EXERCISE DATA ▸

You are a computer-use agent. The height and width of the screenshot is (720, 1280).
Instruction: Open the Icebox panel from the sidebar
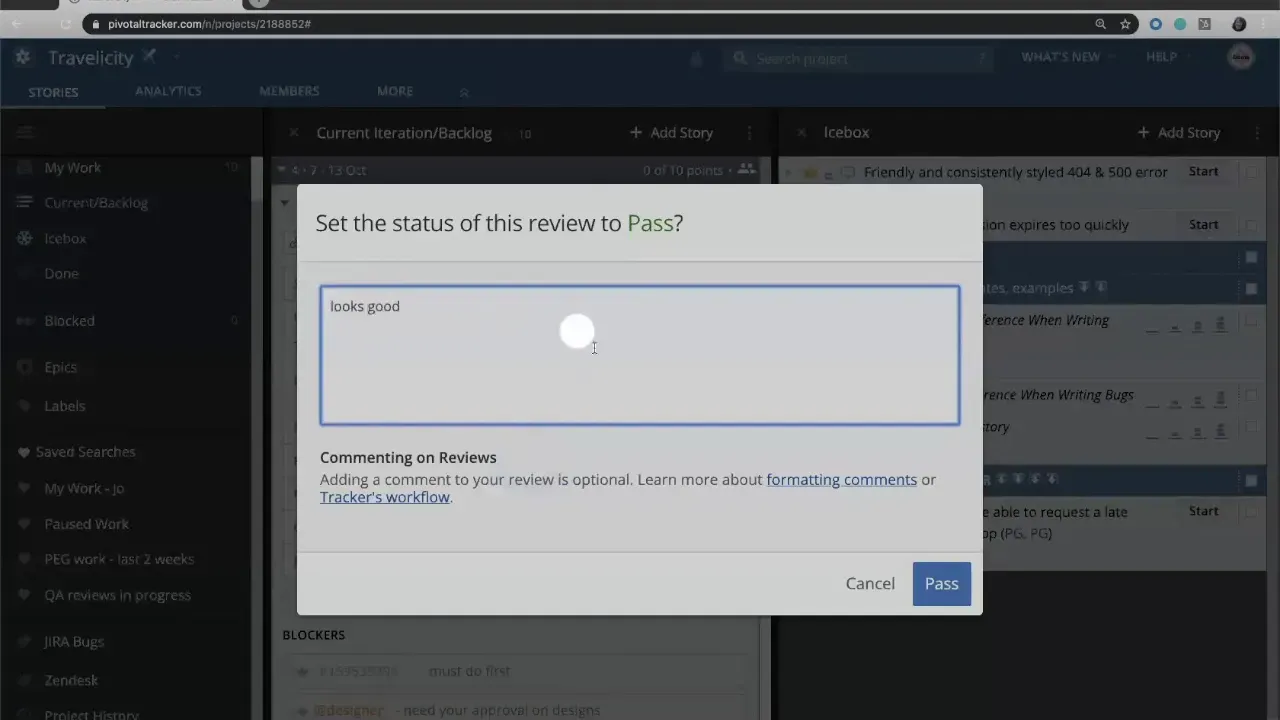pyautogui.click(x=65, y=238)
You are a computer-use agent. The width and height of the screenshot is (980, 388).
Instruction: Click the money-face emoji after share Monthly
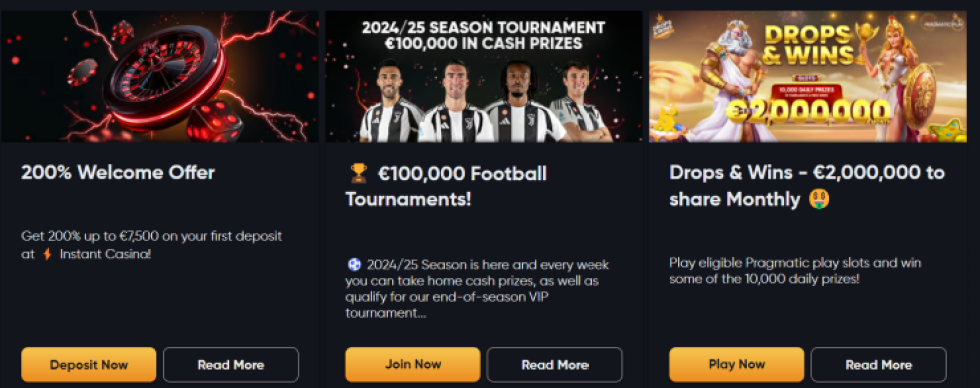click(819, 199)
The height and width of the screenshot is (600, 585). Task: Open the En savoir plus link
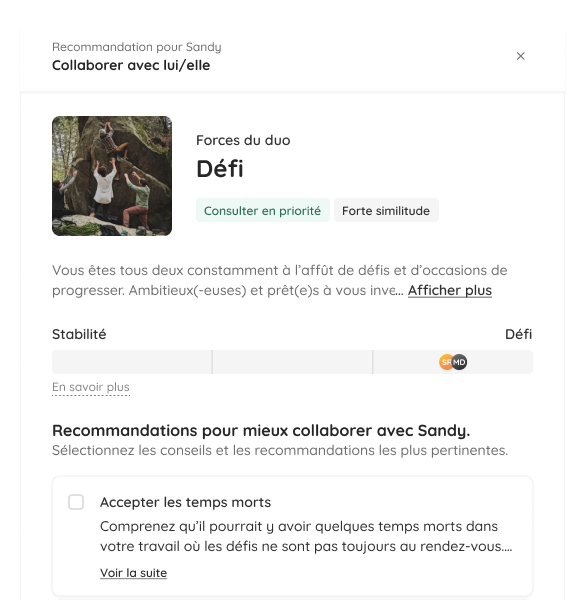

YOUR INSTRUCTIONS ▸ Copy every line above word for word and exclude the pictures.

THE ANSWER ▸
You are a computer-use agent. The height and width of the screenshot is (720, 1280).
Instruction: Open the Icebox panel from the sidebar
pyautogui.click(x=65, y=238)
You are a computer-use agent. The width and height of the screenshot is (980, 388).
Instruction: Click the money-face emoji after share Monthly
click(819, 199)
The height and width of the screenshot is (600, 585). Task: Open the En savoir plus link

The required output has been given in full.